Mps chiude all’ipotesi di un matrimonio con Banca Carige
L’istituto ligure ha l’esigenza di un partner che favorisca la ricapitalizzazione Siena va verso uno scenario di aggregazione ma non considera l’ipotesi ligure
Le strade che in futuro potrebbero portare Carige e Monte de’ Paschi, la banca senese salvata nel 2017 fa con l’intervento dello stato ora socio al 65%, a un matrimonio non sono destinate a incrociarsi. I due istituti non sarebbero stati fidanzati ideali nemmeno in condizioni normali. E cioè, se la banca genovese non fosse appena uscita da una guerriglia sulla governance e non si trovasse in deficit di patrimonio rispetto ai rischi. E se l’istituto senese non fosse imbrigliato in un percorso stretto dettato dalla Bce per autorizzare il sostegno pubblico da oltre 5 miliardi, non dovesse smaltire un fardello di Npl per 19 miliardi e non dovesse proporre già dalla fine del prossimo anno una soluzione per garantire una wayout dello Stato entro il 2021. Tra i due gruppi mancherebbero, anche in una situazione ottimale, i presupposti per fare sinergie significative. E adesso è sin troppo facile argomentare sulle due debolezze che verrebbero messe a fattor comune, senza risolvere né i problemi dell’una né quelli dell’altra. Certo, nonostante le dichiarazioni ufficiali, la banca genovese ha l’esigenza di trovare un partner che convinca gli investitori chiamati a un nuovo aumento di capitale che c’è una buona ragione per sottoscriverlo. Ma non basta pensare che Mps (che oggi capitalizza 2,2 miliardi) è controllata dallo Stato e che per questo motivo quest’ultimo possa sobbarcarsi anche di Carige (che capitalizza 350 milioni). Forse la Banca centrale europea, che potrebbe cinicamente tentare di trasformare l’istituto genovese in una nuova vittima sacrificale da immolare sull’altare del bail in, non esiterebbe a fare obiezioni.

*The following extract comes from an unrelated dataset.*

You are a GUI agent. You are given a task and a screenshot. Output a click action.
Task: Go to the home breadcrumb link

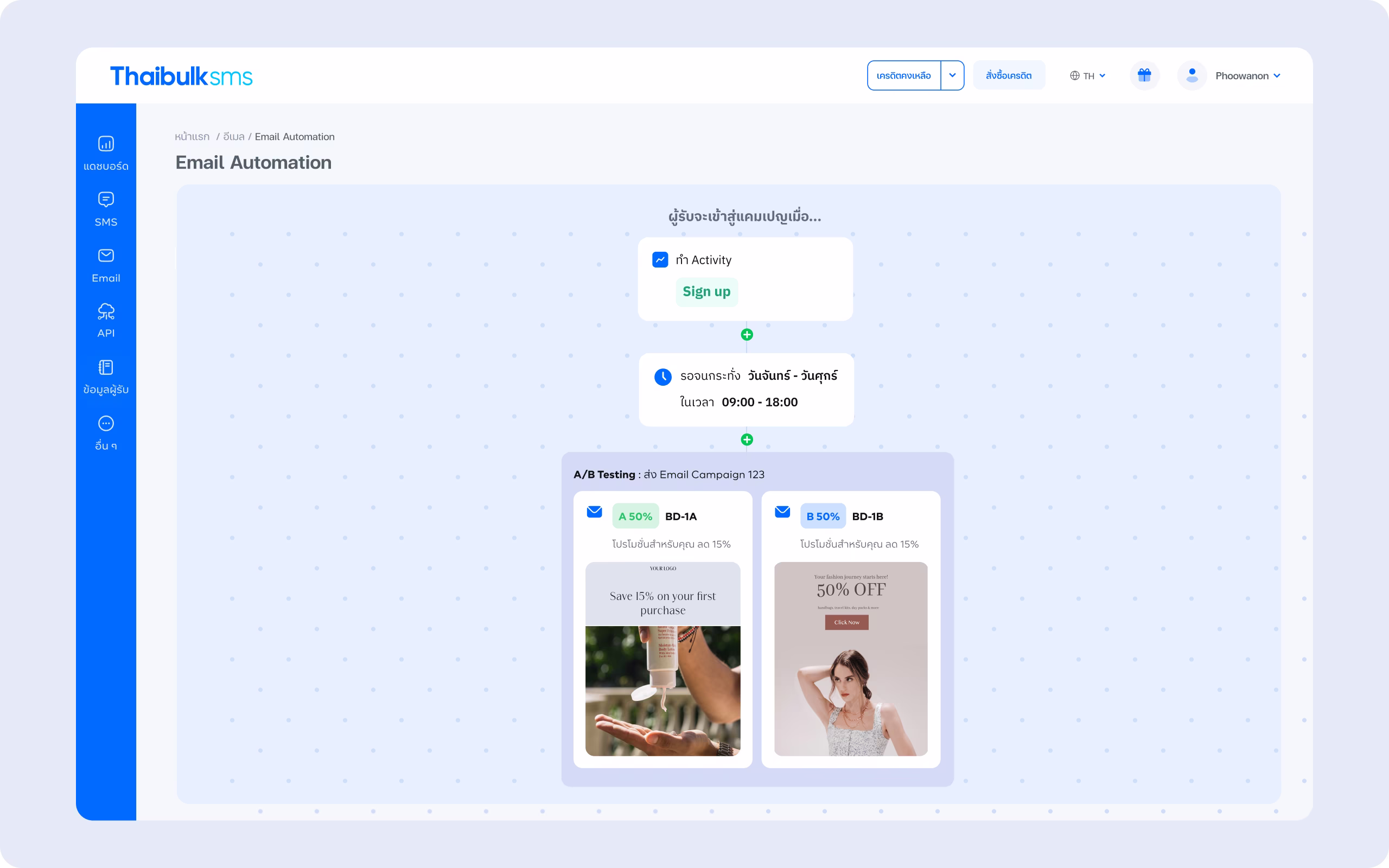click(192, 137)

Mps in realtà già da qualche mese, da quando l’ad Marco Morelli ha cominciato a mostrare i primi risultati con l’efficienza sui costi e con la maxi cartolarizzazione di crediti da oltre 20 miliardi, sta ragionando su un percorso di merger. Certo guardando ad altri potenziali partner, come Ubi, Banco Bpm o Bper, che tra l’altro potrebbero finire in tensione con gli stress test considerato il contesto politico che fa alzare lo spread. L’ipotesi valutata prevede la possibilità di arrivare a una fusione già nel 2019 con l’obiettivo di creare un nuovo player bancario nazionale. L’operazione sicuramente passerebbe attraverso un aumento di capitale, destinato a fornire le risorse per il rispetto dei requisiti patrimoniali, consentire gli investimenti in innovazione, portare il livello degli Npl sotto il 10% con un nuovo piano di dismissione. Per rassicurare gli investitori, che comunque sarebbero attratti da un merger di questo tipo, si era pensato di coinvolgere soggetti come la Cdp, magari attraverso un veicolo di cui prendesse una quota di minoranza (49%) e nel quale il ministero dell’Economia conferisse la partecipazione nel Monte. La fusione comporterebbe comunque la diluizione della quota pubblica, mentre Cdp comincerebbe a subentrare al Mef avviando un percorso di uscita del socio pubblico. A valle dell’operazione si potrebbero rinegoziare con la Ue i vincoli posti all’attività di Mps. Tutto questo al momento è fermo, anche perchè sinora è mancata l’iniziativa politica per mettere in moto la macchina.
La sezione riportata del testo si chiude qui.